Somewhere below are a line with "Структура организации (147, 2016)" and a later line with "Свяжитесь с нами (51, 2015)". Output exactly those lines and all lines between them.

[Dataset records]
□ □ □ □ □
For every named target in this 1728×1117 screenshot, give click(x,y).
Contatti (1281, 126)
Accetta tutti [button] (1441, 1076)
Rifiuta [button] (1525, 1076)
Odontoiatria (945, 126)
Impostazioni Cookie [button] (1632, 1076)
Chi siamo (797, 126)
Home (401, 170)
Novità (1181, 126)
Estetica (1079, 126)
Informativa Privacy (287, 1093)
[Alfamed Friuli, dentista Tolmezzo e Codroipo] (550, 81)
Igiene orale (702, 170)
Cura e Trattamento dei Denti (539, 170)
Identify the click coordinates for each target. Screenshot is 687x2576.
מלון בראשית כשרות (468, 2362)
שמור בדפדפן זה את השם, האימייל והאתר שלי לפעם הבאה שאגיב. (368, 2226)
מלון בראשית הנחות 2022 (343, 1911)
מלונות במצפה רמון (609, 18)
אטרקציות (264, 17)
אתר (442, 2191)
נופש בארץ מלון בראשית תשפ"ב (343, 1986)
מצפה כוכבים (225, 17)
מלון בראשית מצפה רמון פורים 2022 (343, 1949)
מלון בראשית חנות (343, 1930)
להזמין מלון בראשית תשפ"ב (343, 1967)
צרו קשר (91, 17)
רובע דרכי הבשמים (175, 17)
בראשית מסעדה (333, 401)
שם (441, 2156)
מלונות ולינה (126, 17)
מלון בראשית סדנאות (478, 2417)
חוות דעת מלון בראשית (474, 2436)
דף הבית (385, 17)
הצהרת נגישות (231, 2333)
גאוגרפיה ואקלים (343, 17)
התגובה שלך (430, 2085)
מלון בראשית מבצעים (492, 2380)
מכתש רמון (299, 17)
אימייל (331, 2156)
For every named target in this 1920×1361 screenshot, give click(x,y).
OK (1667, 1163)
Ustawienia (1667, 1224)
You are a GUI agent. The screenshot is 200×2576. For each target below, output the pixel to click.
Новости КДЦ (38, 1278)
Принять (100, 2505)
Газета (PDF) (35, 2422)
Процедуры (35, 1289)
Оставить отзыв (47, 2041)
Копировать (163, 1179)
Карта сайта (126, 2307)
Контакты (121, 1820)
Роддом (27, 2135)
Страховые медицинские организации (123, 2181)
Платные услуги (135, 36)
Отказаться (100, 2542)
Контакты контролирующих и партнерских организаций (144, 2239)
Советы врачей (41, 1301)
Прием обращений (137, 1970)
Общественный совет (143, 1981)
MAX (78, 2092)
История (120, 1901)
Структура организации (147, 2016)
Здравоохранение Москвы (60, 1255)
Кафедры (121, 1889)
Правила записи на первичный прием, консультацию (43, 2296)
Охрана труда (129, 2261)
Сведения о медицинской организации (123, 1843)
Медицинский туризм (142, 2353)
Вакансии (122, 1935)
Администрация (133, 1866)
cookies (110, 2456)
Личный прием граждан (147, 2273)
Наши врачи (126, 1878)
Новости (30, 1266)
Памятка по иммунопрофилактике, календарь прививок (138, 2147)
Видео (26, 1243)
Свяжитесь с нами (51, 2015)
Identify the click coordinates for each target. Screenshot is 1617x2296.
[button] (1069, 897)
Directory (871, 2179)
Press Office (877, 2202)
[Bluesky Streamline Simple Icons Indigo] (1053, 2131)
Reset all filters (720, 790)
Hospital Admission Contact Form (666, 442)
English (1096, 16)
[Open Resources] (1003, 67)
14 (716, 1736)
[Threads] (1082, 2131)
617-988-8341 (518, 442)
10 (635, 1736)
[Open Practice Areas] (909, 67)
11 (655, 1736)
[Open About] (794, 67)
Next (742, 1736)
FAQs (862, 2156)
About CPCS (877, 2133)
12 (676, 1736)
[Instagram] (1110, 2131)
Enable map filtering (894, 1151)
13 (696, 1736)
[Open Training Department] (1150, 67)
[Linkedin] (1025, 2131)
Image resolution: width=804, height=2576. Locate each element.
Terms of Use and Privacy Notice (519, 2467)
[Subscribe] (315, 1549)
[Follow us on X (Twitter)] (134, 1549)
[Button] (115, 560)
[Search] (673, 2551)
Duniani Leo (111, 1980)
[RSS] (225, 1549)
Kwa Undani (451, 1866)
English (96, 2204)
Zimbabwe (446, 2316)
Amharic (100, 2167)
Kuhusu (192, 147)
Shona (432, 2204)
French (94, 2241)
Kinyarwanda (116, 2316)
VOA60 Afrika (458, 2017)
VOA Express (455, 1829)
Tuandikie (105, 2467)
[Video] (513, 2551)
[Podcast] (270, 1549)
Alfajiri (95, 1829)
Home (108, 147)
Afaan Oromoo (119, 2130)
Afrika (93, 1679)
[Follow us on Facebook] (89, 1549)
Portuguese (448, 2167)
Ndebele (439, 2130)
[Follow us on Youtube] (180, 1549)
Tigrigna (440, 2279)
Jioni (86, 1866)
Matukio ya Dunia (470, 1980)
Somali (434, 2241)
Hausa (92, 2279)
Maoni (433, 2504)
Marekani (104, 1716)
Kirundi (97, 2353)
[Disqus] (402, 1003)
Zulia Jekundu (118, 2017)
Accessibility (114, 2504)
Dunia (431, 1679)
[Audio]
□ □ □ □ □
◆ SOLVED PROBLEM ◆
Структура организации (147, 2016)
Здравоохранение Москвы (60, 1255)
Кафедры (121, 1889)
Правила записи на первичный прием, консультацию (43, 2296)
Охрана труда (129, 2261)
Сведения о медицинской организации (123, 1843)
Медицинский туризм (142, 2353)
Вакансии (122, 1935)
Администрация (133, 1866)
cookies (110, 2456)
Личный прием граждан (147, 2273)
Наши врачи (126, 1878)
Новости (30, 1266)
Памятка по иммунопрофилактике, календарь прививок (138, 2147)
Видео (26, 1243)
Свяжитесь с нами (51, 2015)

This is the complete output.